[Records supplied start]

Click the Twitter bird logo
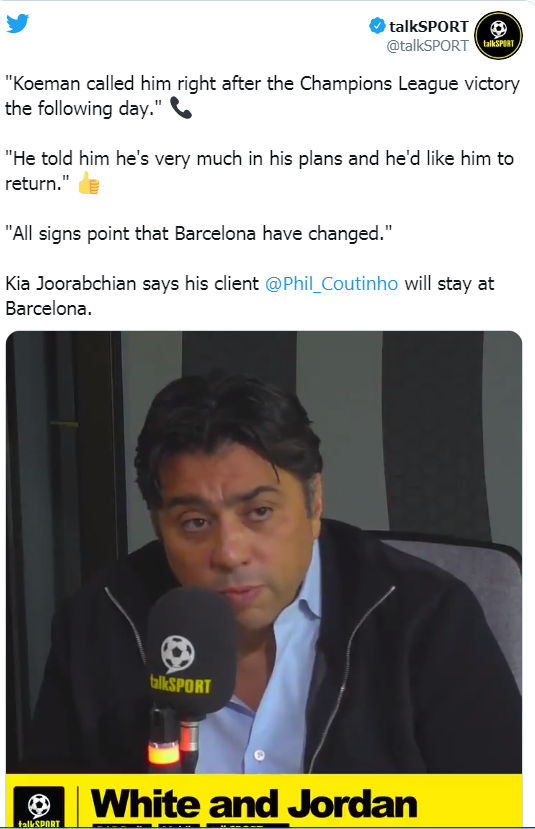The image size is (535, 829). [17, 23]
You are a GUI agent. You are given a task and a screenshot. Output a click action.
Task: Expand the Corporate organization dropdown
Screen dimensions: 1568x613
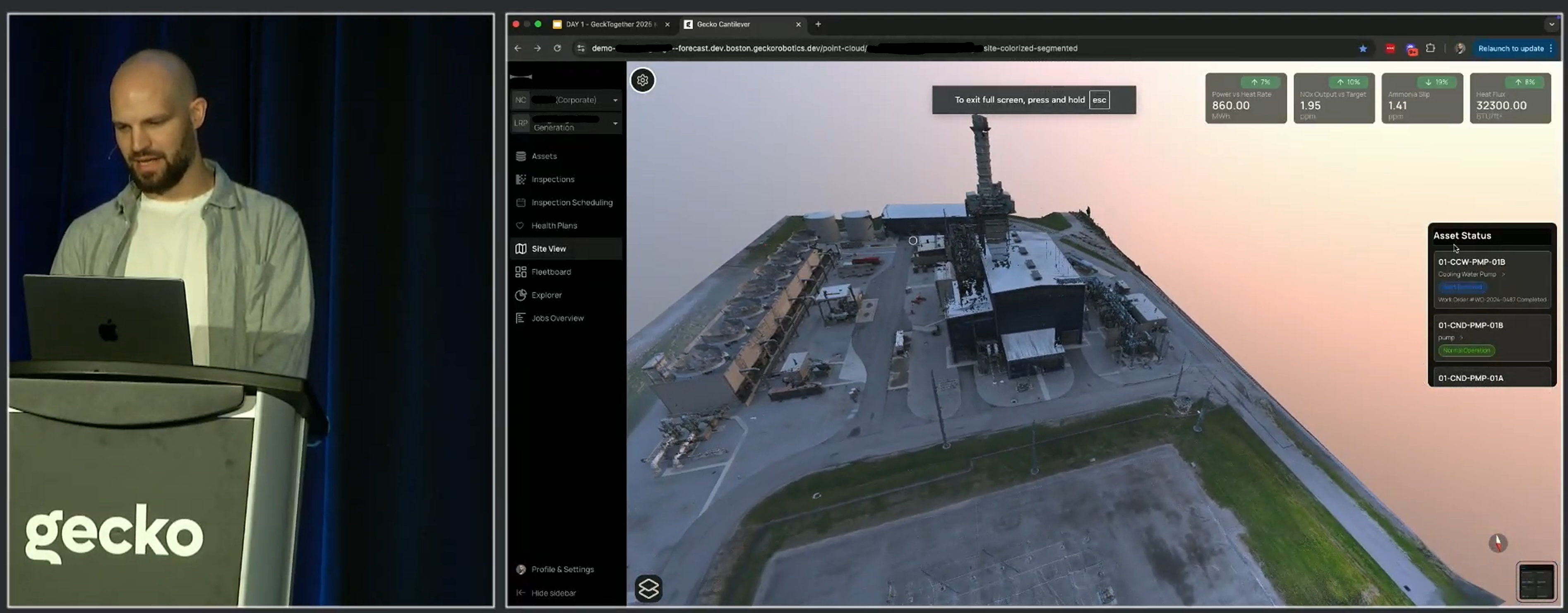615,101
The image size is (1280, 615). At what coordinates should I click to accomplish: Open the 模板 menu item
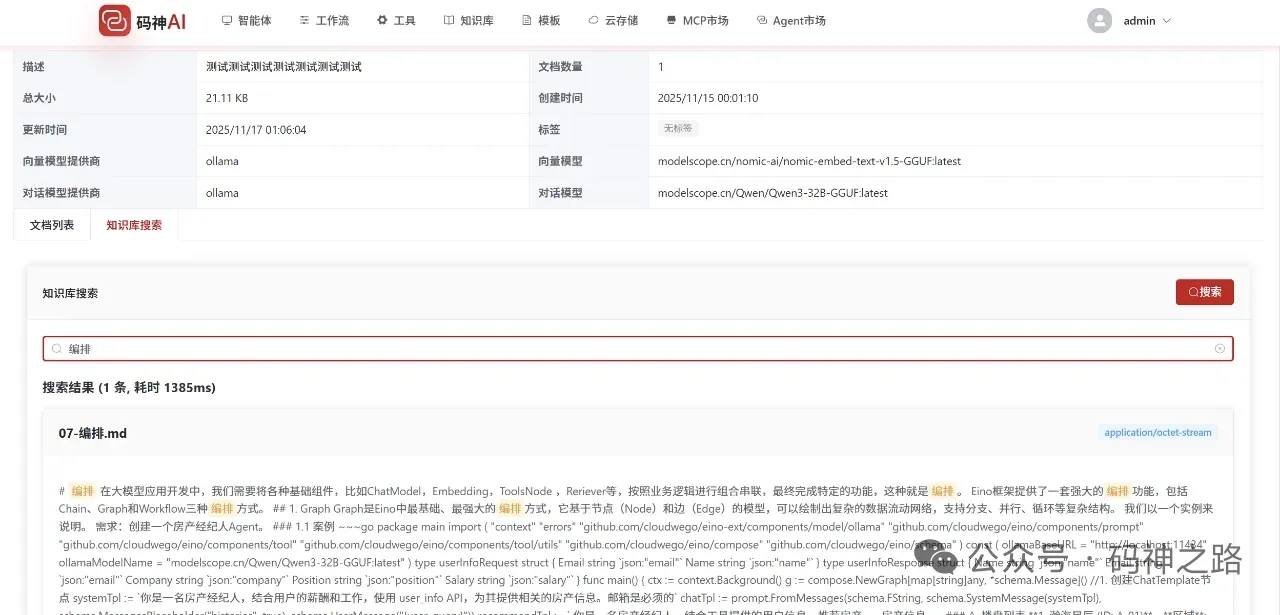click(x=541, y=19)

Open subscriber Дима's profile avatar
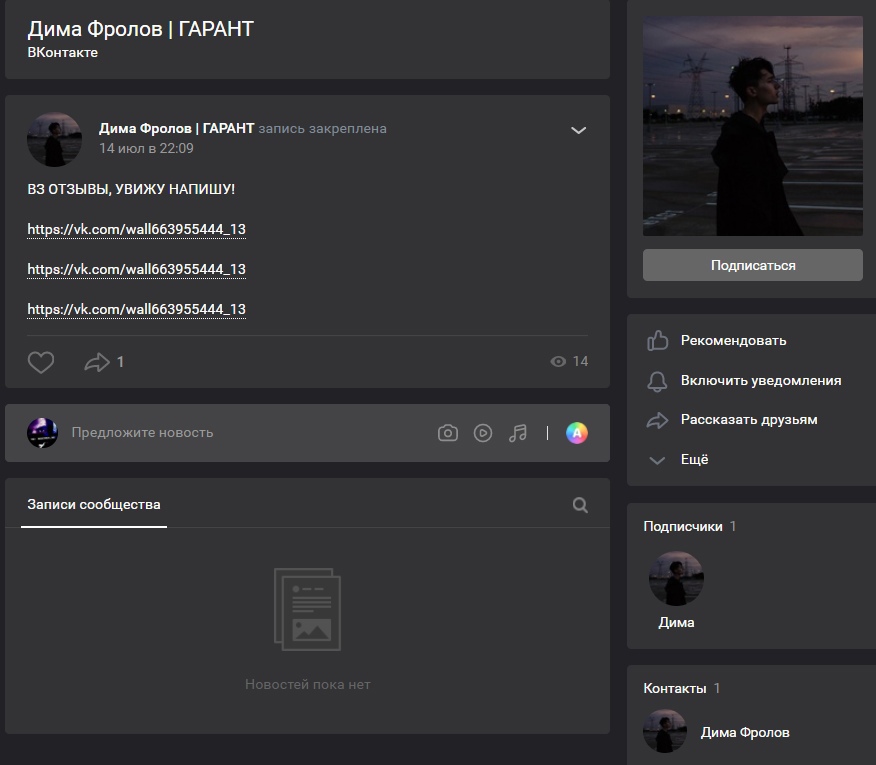click(676, 578)

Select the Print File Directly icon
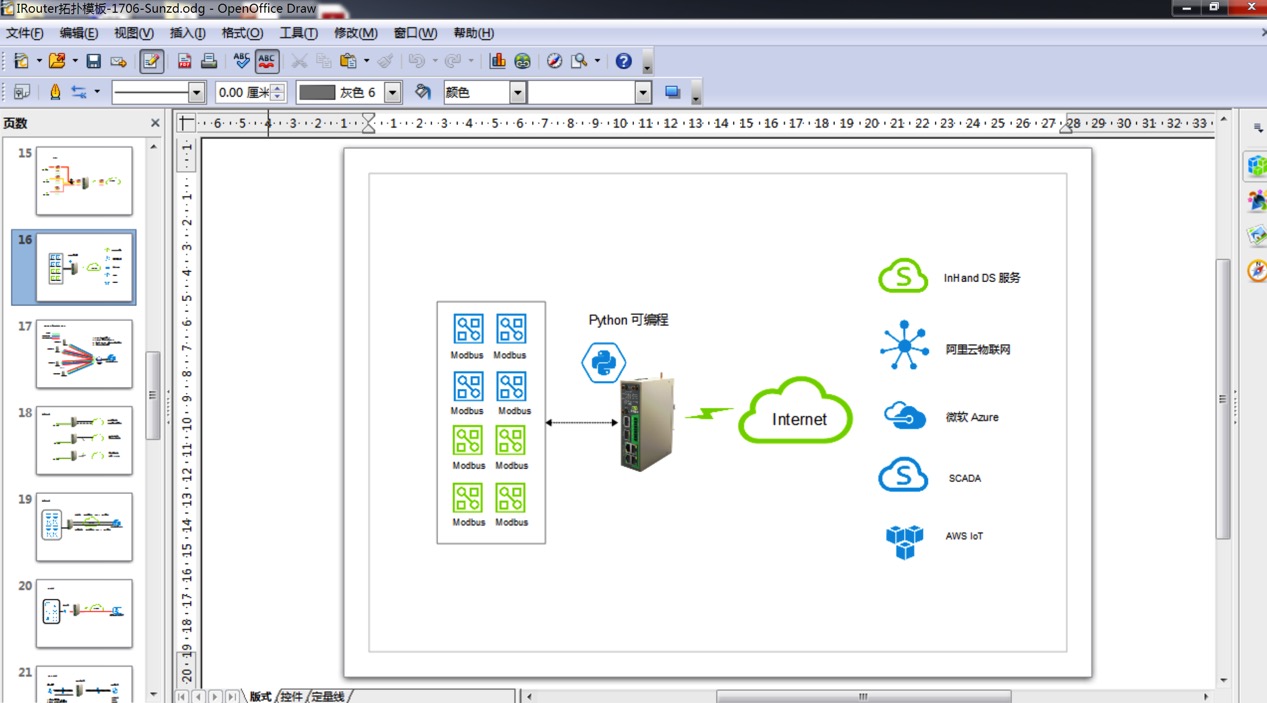[x=208, y=61]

[Records supplied end]

» Set exercise:
Quote all the lines of the records above word for word, without the pictures.

» Correct result:
Click the Twitter bird logo
The image size is (535, 829). [17, 23]
You are a GUI agent. You are given a task and a screenshot. Output a click action.
Task: Expand the Corporate organization dropdown
Screen dimensions: 1568x613
615,101
The image size is (1280, 615). At what coordinates should I click to accomplish: Open the 模板 menu item
click(x=541, y=19)

Open subscriber Дима's profile avatar
click(676, 578)

Select the Print File Directly icon
[x=208, y=61]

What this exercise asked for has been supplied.